Recall that a category is strict if the associator is the identity morphism so $X \otimes Y \otimes Z $ is well defined.
By monoidally Isomorphic I mean that there are monoidal functors $F:\mathcal{C}\rightarrow\mathcal{D}$ and $G:\mathcal{D}\rightarrow\mathcal{C}$ such that $FG=1$ and $GF=1$.
So far all I could show is that if $J_{X,Y}:F(X) \otimes F(Y)\rightarrow F(X \otimes Y)$ and $K_{X,Y}$ are the relevant natural isomorphisms making $F$ and $G$ monoidal functors then $F(K_{X,Y})=J_{G(X),G(Y)}$ and $G(J_{X,Y})=K_{F(X),F(Y)}$.
This isn't true as stated. Consider the category $\mathcal{2} = \{0, 1\}$ whose two objects are declared to be isomorphic by a unique isomorphism (so there are a total of 4 morphisms in the category). That makes $\mathcal{2}$ a thin category, so every diagram commutes, which will make verifying everything much easier.
We can then put two different monoidal structures on $\mathcal{2}$. We'll take $\mathcal{C}$ to be $\mathcal{2}$ with $x \otimes y$ as simply multiplication (of $0$ and $1$). This is clearly a strict monoidal category because multiplication has a strict unit and strict associativity.
On the other hand, take $\mathcal{D}$ to be $\mathcal{2}$ with the monoidal product $x \odot y := 0$. This is again strictly associative, but it doesn't have a strict unit: $x \odot 1 = 0 \not = 1$. It still has a unit though. Either $0$ or $1$ will work since $x \odot y = 0 \simeq x$ regardless of what $x$ and $y$ are. This isomorphism is natural and all the necessary diagrams commute because $\mathcal{2}$ is a thin category.
Now take $F: \mathcal{C} \to \mathcal{D}$ to be the identity on $\mathcal{2}$. It's a monoidal functor since all the necessary morphisms exist and all the necessary diagrams commute (because $\mathcal{2}$ is thin and any two objects have a morphism between them). Similarly define $G: \mathcal{D} \to \mathcal{C}$ to also be the identity (on $\mathcal{2}$).

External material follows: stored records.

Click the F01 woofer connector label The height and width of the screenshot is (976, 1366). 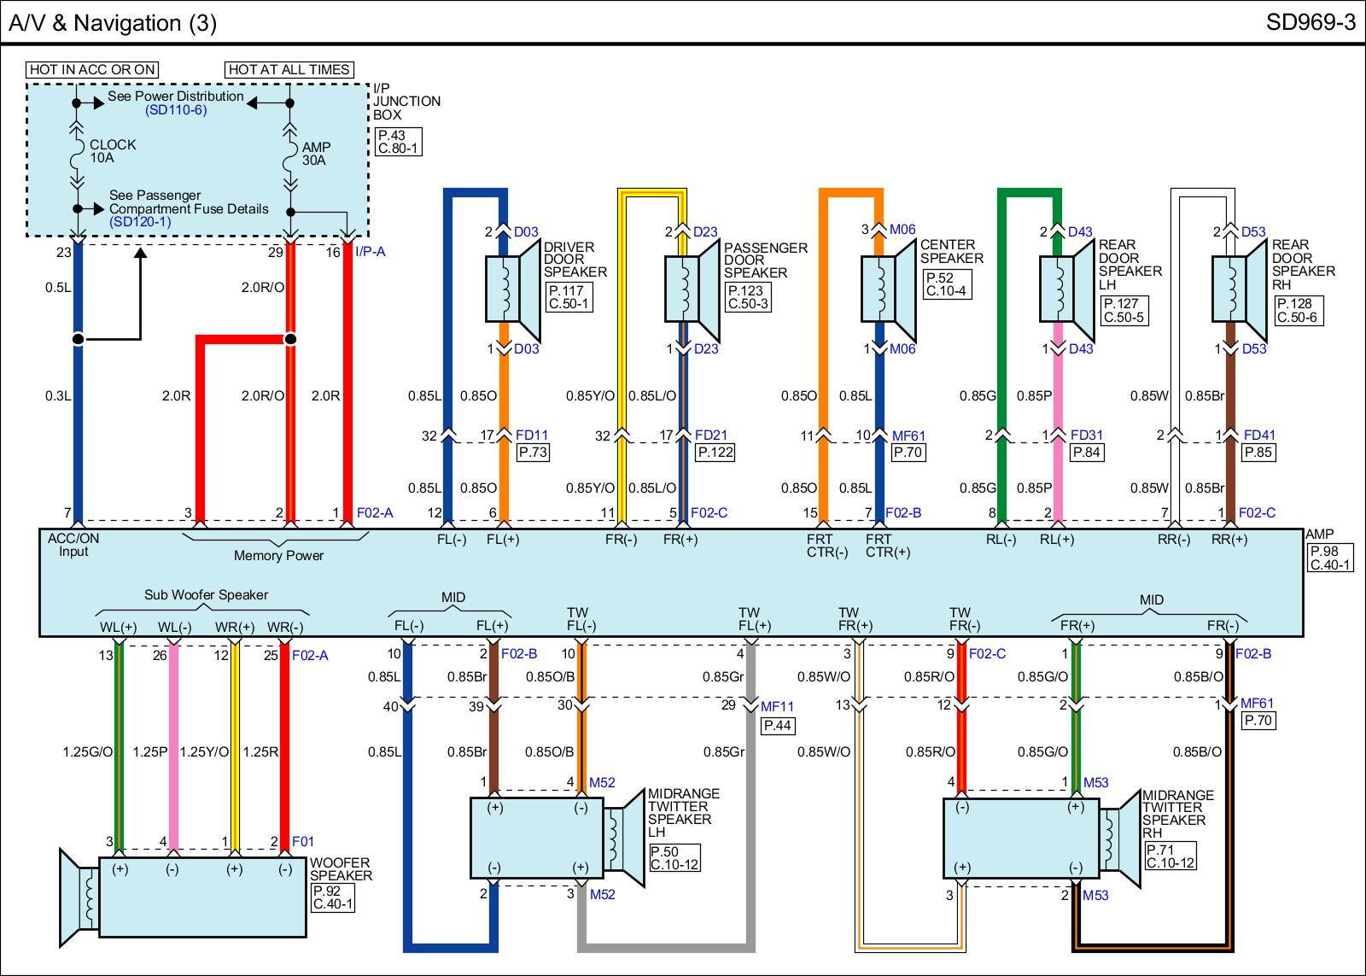(x=303, y=842)
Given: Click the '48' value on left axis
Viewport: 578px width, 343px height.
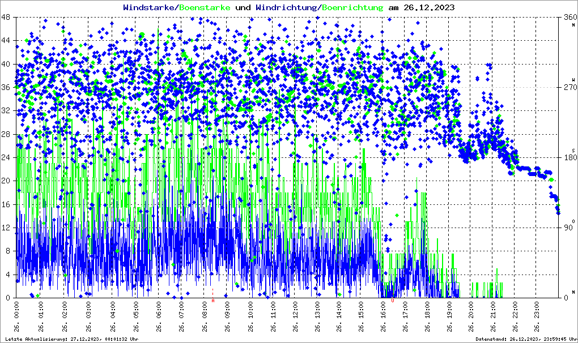Looking at the screenshot, I should (x=6, y=17).
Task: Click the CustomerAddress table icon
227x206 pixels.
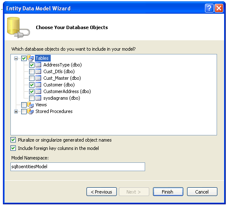Action: [38, 91]
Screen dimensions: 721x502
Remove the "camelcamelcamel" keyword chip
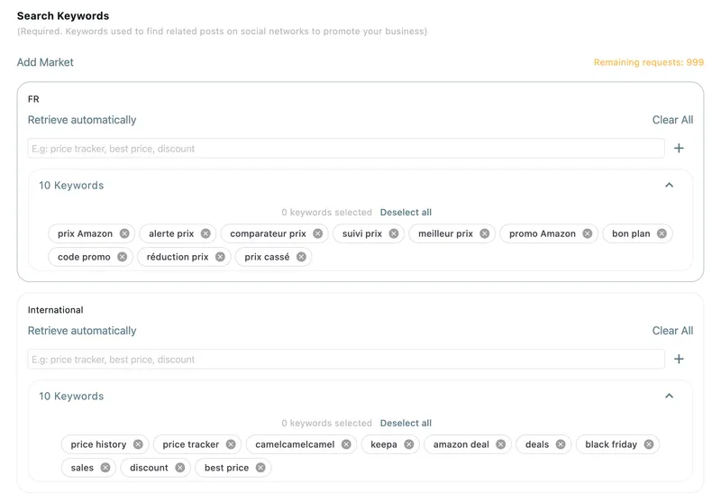346,444

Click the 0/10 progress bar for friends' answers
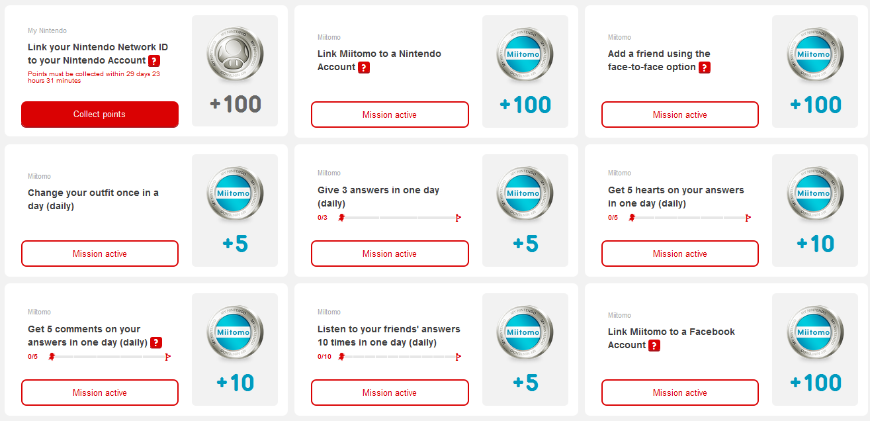point(400,356)
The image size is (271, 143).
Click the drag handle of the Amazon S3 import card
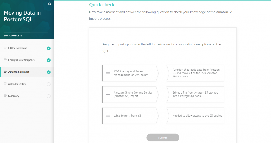click(108, 94)
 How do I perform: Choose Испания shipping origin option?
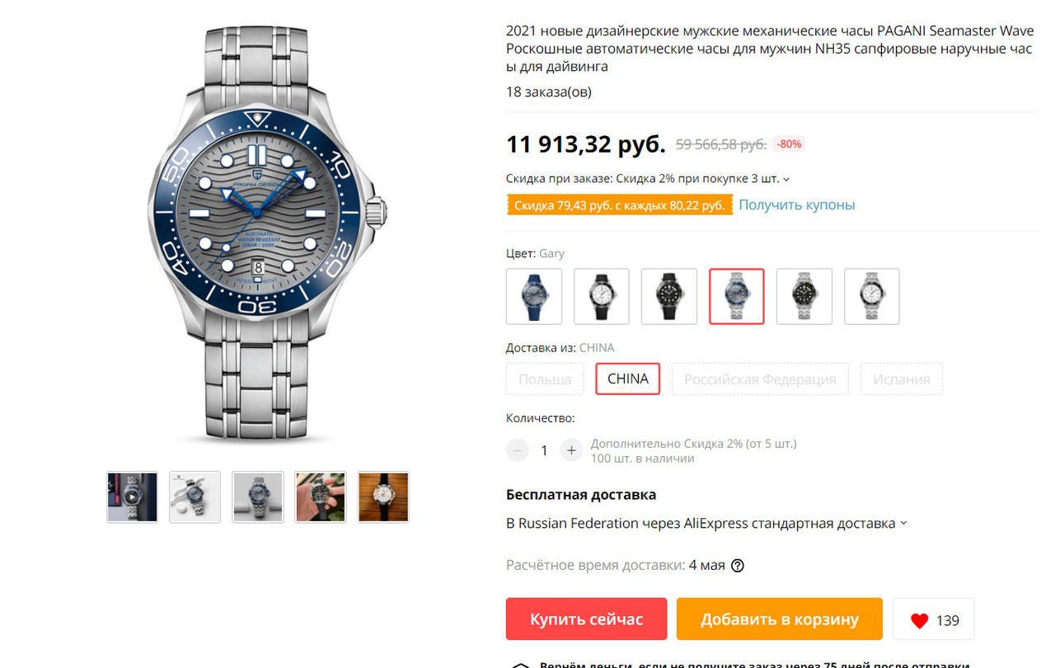point(902,379)
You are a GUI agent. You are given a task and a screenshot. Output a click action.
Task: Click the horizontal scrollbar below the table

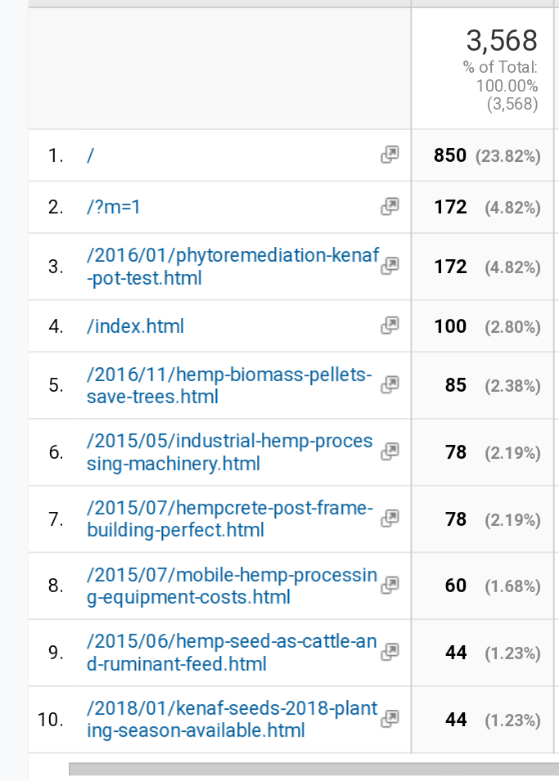point(313,769)
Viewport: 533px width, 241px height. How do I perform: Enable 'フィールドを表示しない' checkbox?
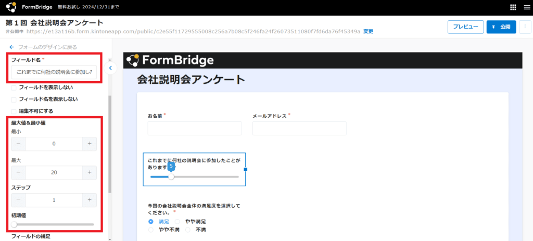click(14, 87)
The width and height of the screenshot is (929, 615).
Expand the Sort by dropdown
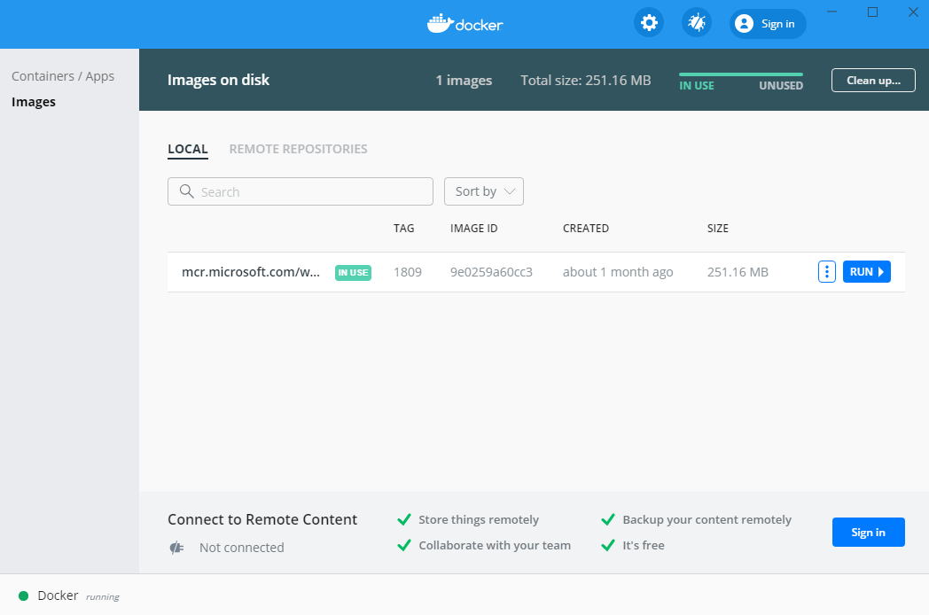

$FG = 1$ and $GF = 1$ since both are the identity. Thus, $\mathcal{C}$ and $\mathcal{D}$ are monoidally isomorphic (in the given sense). But $\mathcal{C}$ has a strict monoidal structure, while $\mathcal{D}$ does not.
I'm of the opinion that the definition of monoidally isomorphic given in Tensor Categories is too weak to be useful. It should also require that the functors in question are strict monoidal functors. That means that they take the unit to the corresponding unit and the product of two objects to the corresponding product strictly. Being an isomorphism is already a "strict" condition, so we really ought to make that strictness also respect the monoidal structure.
If you change the definition like that, it becomes almost obvious that if two categories are monoidally isomorphic and one is strictly mondoial, then so is the other.
I'll finish off by noting that strengthening the definition of monoidally isomorphic only helps the point in Remark 2.8.6. Now it's even harder for two categories to be monoidally isomorphic, so proving that the category presented there isn't monoidally isomorphic to a strict mondoidal category carries through with the stronger condition too.